Figure 5 A Designed study regarding the diagnostic potential of vibrational spectroscopic methods used for diagnosing pancreatic cancer by systemically evaluating liquid biopsy samples. LIF: Leukemia inhibitory factor; RS: Raman spectroscopy; SERS: Surface-enhanced Raman spectroscopy; ATR-FTIR: Attenuated total reflection Fourier transform infrared spectroscopy; CNN: Convolutional neural network; NRF2: Nuclear factor-erythroid 2–related factor 2; HNF1B: Hepatocyte nuclear factor-1B; PCA: Principal component analysis; HCA: Hierarchical clustering analysis; NMF: Non-negative matrix factorization.

Table 1 Drawbacks of spectroscopic-related methodologies, and proposed solutions.
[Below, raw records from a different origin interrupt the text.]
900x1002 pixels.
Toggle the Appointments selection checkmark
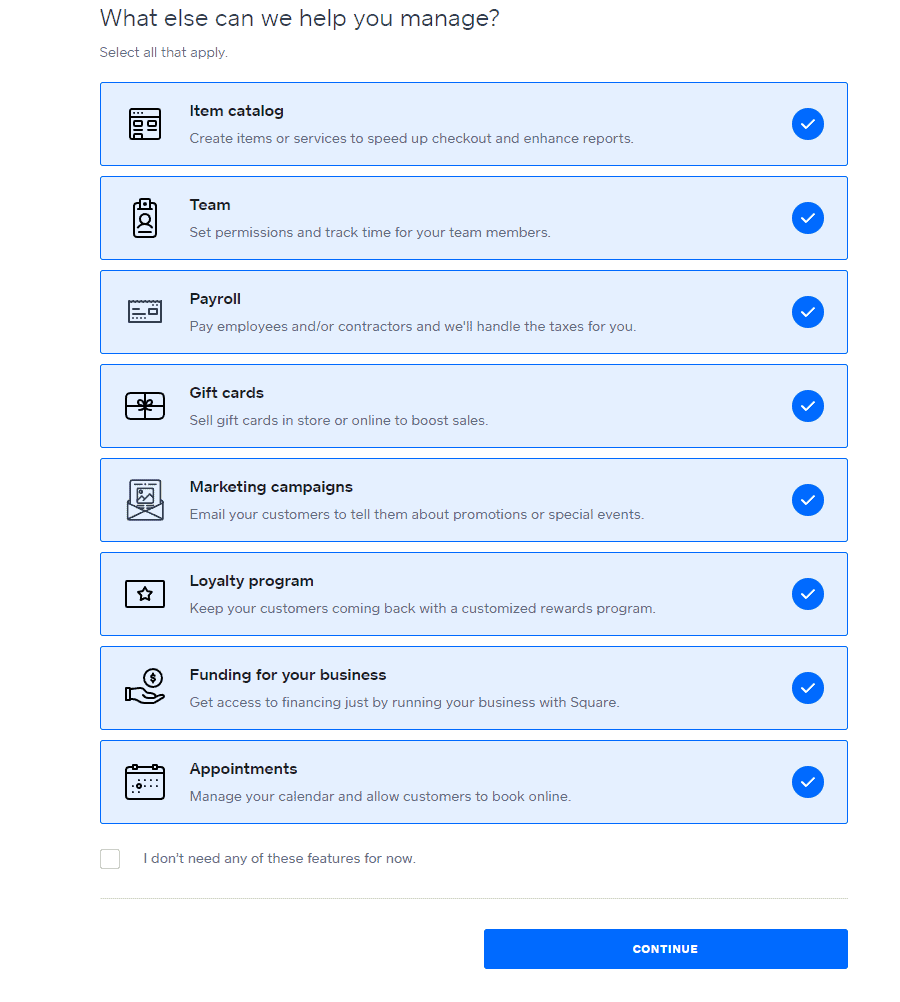pos(808,782)
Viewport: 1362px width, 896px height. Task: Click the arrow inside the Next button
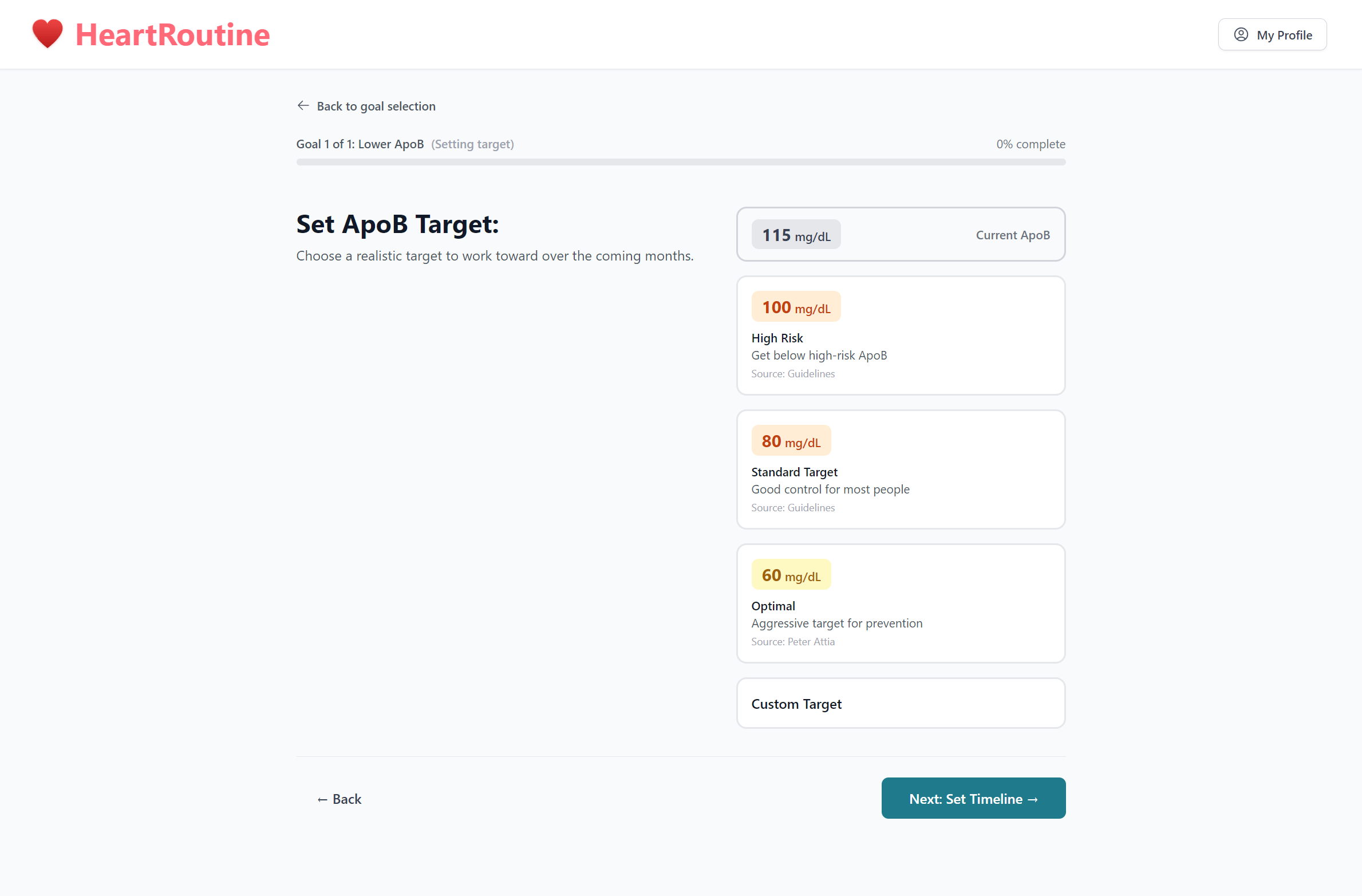pos(1033,798)
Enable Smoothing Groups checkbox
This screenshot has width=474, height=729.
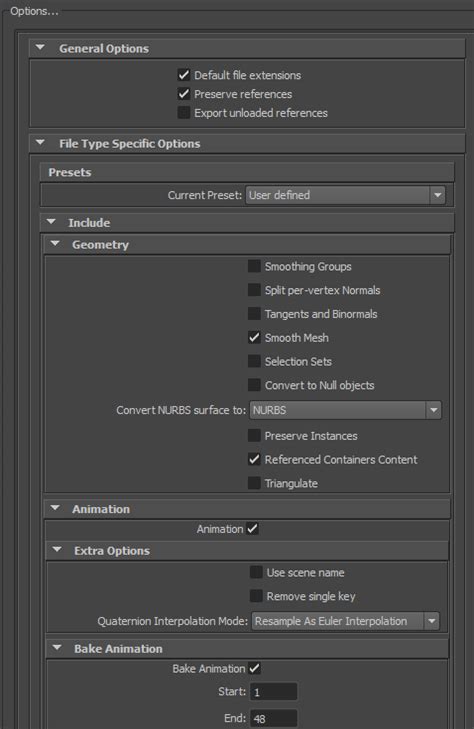tap(254, 266)
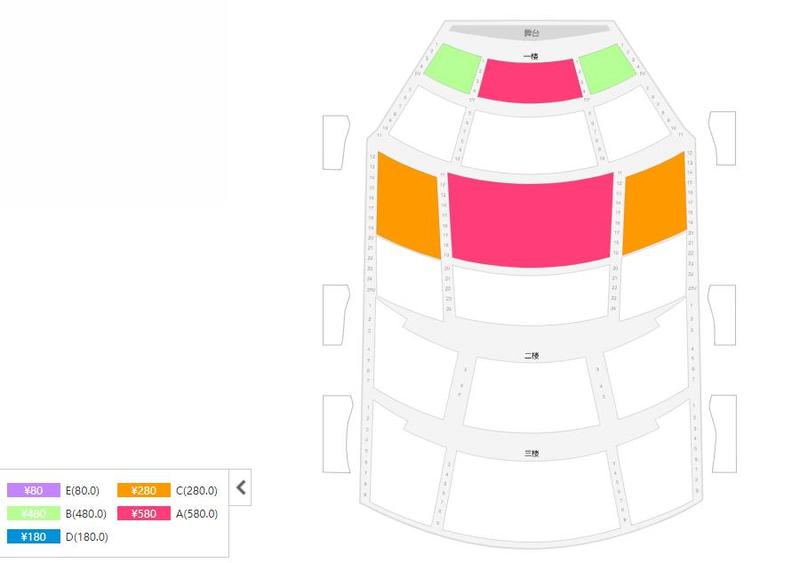Viewport: 800px width, 563px height.
Task: Select the ¥280 orange price swatch
Action: pos(144,491)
Methodology	Issue	Solution
Raman spectroscopy (random measurement points selection)	(1) Not differentiating the results with cancer subtype leads to mixed results; and (2) Mixing measurements of cancer cells or tumor stroma with pancreatitis, inflammation, necrosis, colloid, etc	(1) Results should be analyzed with regard to cancer subtype; (2) Raman hyperspectral mapping allows the selection of specific points of interest, whether cancer cells or tumor stroma areas; and (3) The selection should be done by an experienced pancreatic pathologist
SERS	(1) Poor reproducibility, due to random and nonuniform hot spots distribution in nanostructures production[31,47,48]; (2) The distinction between methylation signals and those from adjacent nucleotides is difficult, because of their similarity[49]; and (3) Signal purity is affected by the use of surfactants and/or capping agents[50]	(1) PGNA as a SERS substrate; and (2) The use of a FIB to obtain a periodic matrix of holes (plasmonic nano-holes array) in a gold layer evaporated on an atomically flat non-plasmonic substrate[31]
ATR-FTIR	(1) Low sensitivity and specificity; (2) Human-dependent pre-processing and analysis of spectral data; and (3) Not yet confirmed in pancreatic cancer diagnosis	To increase the sensitivity and specificity, and to limit the human intervention, convolutional neural networks are used
Multivariate data analysis	(1) Results might be disturbed by the human-dependant actions and seemingly irrelevant data will be lost; and (2) Losing data lowers the sensitivity and specificity of the method	Using of convolutional neural networks, which are fed with raw spectral data
CNN	(1) Very deep neural networks are characterized by a vanishing/exploding gradient problem; and (2) Overfitting of the CNN trained on a limited amount of data	(1) The use of ResNet CNN architecture, with the use of so-called “skip connections”; and (2) Proper data augmentation to prevent overfitting and sensitize the CNN to deal with various “scenarios”

PGNA: Plasmonic gold nanohole array; FIB: Focused ion beam; SERS: Surface-enhanced Raman spectroscopy; ResNet: Residual Network; CNN: Convolutional neural networks; ATR-FTIR: Attenuated total reflection Fourier transform infrared spectroscopy.